David Evans, executive director of the National Science Teachers Association, has written an opinion column about the science textbook adoption in Texas this year. You can read the full piece posted on LiveScience.com. Here’s an excerpt:
There are many ways that humans come to know, experience, understand and appreciate the world in which we live. Consider, for example, the different realms of religion, science and art. We can all appreciate the beauty of a sunset without understanding that its beauty comes from the energy of a thermonuclear reaction and the refraction of its light in the atmosphere. Likewise, understanding the scientific processes of the sunset does not prevent one from capturing its beauty on canvas or making a spiritual connection.
There are countless differing opinions about how best to educate our children, but presenting non-scientific or religious ideas in science class or in science textbooks is simply wrong and blurs the line about what is and what is not science. This will only confuse and mislead students and does nothing to improve the quality of science education and everything to weaken it. Decisions about what counts as science should not be a popularity contest. No matter how many people object, public schools must teach what the vast majority of scientists affirm as settled science.
Texas students deserve the best science education possible, as do students everywhere. This means teaching them sound science, including evolution bynatural selection as a major unifying concept in science. It is firmly established as one of the most important and robust principles in science, and is the best and most complete scientific explanation we have for how life on Earth has changed and continues to change. Furthermore, the very foundation of science is grounded in, and based upon, evidence. Classrooms will use the textbooks Texas adopts for years (the last science textbook adoption was a decade ago). Compromising the integrity of science for a whole generation of students to satisfy a few vocal ideologues is simply not acceptable.

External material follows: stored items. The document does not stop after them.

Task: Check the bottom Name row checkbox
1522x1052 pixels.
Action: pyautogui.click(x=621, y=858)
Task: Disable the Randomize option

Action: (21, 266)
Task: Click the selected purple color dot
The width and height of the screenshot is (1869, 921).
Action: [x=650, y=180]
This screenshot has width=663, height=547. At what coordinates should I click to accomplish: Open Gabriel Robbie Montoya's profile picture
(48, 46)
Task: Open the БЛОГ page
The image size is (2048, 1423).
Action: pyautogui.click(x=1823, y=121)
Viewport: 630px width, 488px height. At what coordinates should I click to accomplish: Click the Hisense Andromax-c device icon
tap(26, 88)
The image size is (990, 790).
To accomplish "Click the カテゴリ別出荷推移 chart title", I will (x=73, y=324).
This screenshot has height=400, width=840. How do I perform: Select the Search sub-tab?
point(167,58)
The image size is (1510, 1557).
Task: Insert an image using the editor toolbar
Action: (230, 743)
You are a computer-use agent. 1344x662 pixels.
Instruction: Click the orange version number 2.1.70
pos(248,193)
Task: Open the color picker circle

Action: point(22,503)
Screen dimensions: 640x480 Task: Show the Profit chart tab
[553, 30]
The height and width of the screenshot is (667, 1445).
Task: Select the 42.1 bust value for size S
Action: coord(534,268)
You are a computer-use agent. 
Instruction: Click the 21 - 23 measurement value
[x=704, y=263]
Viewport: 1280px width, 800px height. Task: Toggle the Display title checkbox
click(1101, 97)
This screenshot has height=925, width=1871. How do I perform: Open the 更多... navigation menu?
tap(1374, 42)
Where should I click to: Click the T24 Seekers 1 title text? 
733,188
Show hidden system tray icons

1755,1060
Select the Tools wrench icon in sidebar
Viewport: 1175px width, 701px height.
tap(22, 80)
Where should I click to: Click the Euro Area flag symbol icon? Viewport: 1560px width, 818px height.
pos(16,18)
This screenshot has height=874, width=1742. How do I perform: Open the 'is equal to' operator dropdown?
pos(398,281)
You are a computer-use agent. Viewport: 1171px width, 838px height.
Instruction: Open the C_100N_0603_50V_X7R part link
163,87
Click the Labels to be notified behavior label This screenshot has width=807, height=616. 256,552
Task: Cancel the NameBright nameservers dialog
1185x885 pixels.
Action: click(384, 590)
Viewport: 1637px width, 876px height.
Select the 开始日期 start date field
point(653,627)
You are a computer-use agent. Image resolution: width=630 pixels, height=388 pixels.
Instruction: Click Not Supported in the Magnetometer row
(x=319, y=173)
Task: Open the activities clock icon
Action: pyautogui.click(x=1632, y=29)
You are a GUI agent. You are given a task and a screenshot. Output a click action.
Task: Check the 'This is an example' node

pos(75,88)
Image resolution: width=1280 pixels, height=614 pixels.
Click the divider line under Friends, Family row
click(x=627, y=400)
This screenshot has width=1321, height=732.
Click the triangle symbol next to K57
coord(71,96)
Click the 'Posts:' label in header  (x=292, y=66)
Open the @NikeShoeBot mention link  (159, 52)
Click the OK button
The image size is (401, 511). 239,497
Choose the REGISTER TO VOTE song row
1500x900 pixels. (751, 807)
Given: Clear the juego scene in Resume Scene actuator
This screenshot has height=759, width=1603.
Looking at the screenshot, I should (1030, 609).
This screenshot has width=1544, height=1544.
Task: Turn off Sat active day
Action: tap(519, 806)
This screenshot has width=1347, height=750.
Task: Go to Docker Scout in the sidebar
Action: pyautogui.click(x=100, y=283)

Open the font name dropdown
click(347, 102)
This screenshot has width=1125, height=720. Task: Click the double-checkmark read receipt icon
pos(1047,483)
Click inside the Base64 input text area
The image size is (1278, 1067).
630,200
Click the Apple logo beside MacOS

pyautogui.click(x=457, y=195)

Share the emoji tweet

If Americans want to inspire and educate the next generation of scientists, innovators and informed citizens, we need to strengthen the teaching of science and provide support for — and encouragement to — science teachers as they do what they’ve been trained to: teach science, not religion or personal non-scientific views. We also need to provide teachers with the quality resources they need to teach science, including textbooks that include evolution as a unifying concept.